Emerging evidence indicated that the high-mobility group box 1 (HMGB1)/TLR4/nuclear factor-kappa B (NF-κB) axis may act as an upstream regulatory hub in the development of kidney damage and has been implicated in crosstalk with PANoptosis, an emerging integrative concept of programmed cell death encompassing necroptosis, apoptosis, and pyroptosis [10,11]. Upon release from stressed or damaged renal tubular cells, HMGB1 functions as a danger-associated molecular pattern that engages TLR4 on immune cells, thereby triggering downstream NF-κB pathway activation [12]. Under TNF-α stimulation, NF-κB activation enhances cellular susceptibility to necroptosis via the receptor-interacting protein kinase 1 (RIPK1)/RIPK3/mixed lineage kinase domain-like protein (MLKL) axis [13]. Furthermore, necroptosis-induced HMGB1 release may further potentiate TLR4/NF-κB signaling, establishing a self-sustaining feed-forward inflammatory loop [14,15]. Beyond its regulation of necroptosis, the HMGB1/TLR4/NF-κB-driven inflammatory milieu amplifies reactive oxygen species (ROS)-dependent oxidative stress alongside mitochondrial impairment [16]. This subsequently activates cytochrome-C-mediated apoptosis and NLR family, pyrin domain-containing protein 3 (NLRP3) inflammasome-driven pyroptosis, thereby jointly constituting the PANoptosis program [17,18]. Therefore, modulation of the HMGB1/TLR4/NF-κB signaling axis and its potential association with PANoptosis-related pathways may represent a promising strategy for mitigating renal inflammatory injury. However, it is still unknown whether BA could alleviate lipopolysaccharide (LPS)-induced kidney damage in piglets through regulation of the HMGB1/TLR4/NF-κB signaling pathway.

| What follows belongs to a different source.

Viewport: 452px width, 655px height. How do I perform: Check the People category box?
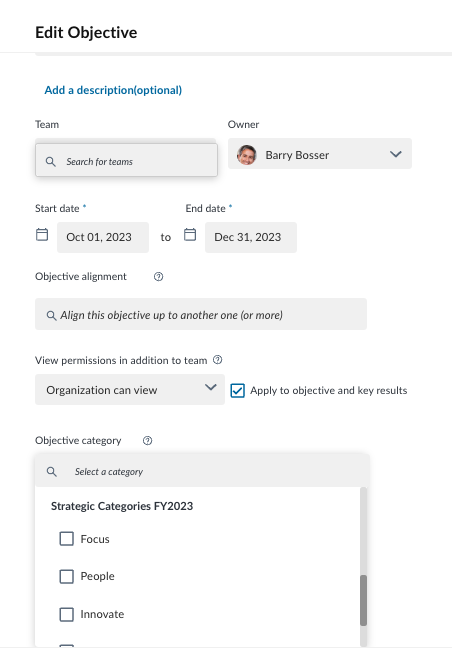(x=66, y=576)
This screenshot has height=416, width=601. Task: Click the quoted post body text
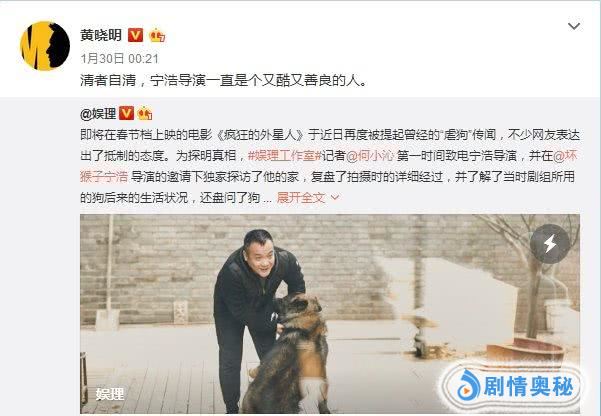(x=330, y=166)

In this study, a weaned piglet model of LPS-induced renal injury was used to systematically examine the effects of BA on renal morphology and function, oxidative stress, inflammatory responses, and distinct renal cell death modalities. Additionally, this study aimed to clarify whether the renoprotective effects of BA are associated with PANoptosis mediated by the HMGB1/TLR4/NF-κB signaling pathway. The present study aimed to establish a theoretical basis for the use of natural plant extracts in protecting renal function from injury in livestock.
2. Materials and Methods
2.1. Establishment of Experimental Model
All experiments were conducted following the protocol approved by the Animal Care Committee of Hunan Agricultural University (Approval No. Lunshen 2022-31, approved on 11 March 2022) and the relevant animal welfare regulations of the University. Male Duroc × Landrace × Yorkshire (DLY) piglets were weaned at 28 days of age and randomly distributed into four treatment groups (n = 8): Control, LPS, BA, and BA + LPS groups. A basal diet meeting the NRC (2012) recommendations was provided to all animals, with the corresponding nutrient composition listed in Table S1. To establish a preventive model of renal injury, piglets in the BA and BA + LPS groups received dietary supplementation with BA (60 mg/kg diet; purity ≥ 98%; Xi’an Beijino Biotechnology Co., Ltd., Xi’an, China) for 28 consecutive days prior to LPS challenge, following a 5-day acclimatization period. Piglets in the Control and LPS groups were fed the basal diet throughout the experimental period. To establish a sustained inflammatory challenge that mimics repeated endotoxin exposure during the post-weaning period, LPS derived from Escherichia coli O55:B5 (L2880, Sigma-Aldrich, St. Louis, MO, USA) was administered intraperitoneally at 10 μg/kg BW on experimental days 21 and 28 to piglets in the LPS and BA + LPS groups, while piglets in the Control and BA groups received sterile physiological saline at the corresponding time points. The BA and LPS doses were selected based on previous experimental studies and published literature demonstrating their efficacy and safety in pig models [19]. At 4 h following LPS administration on day 28th, blood was obtained using the anterior vena cava as the sampling site. After blood collection, piglets were anesthetized with 80 mg/kg BW sodium pentobarbital. Upon reaching complete anesthesia, the piglets were humanely euthanized. Kidney tissues were promptly excised, rinsed thoroughly with ice-cold normal saline, and subsequently stored at −80 °C for subsequent experimental analyses.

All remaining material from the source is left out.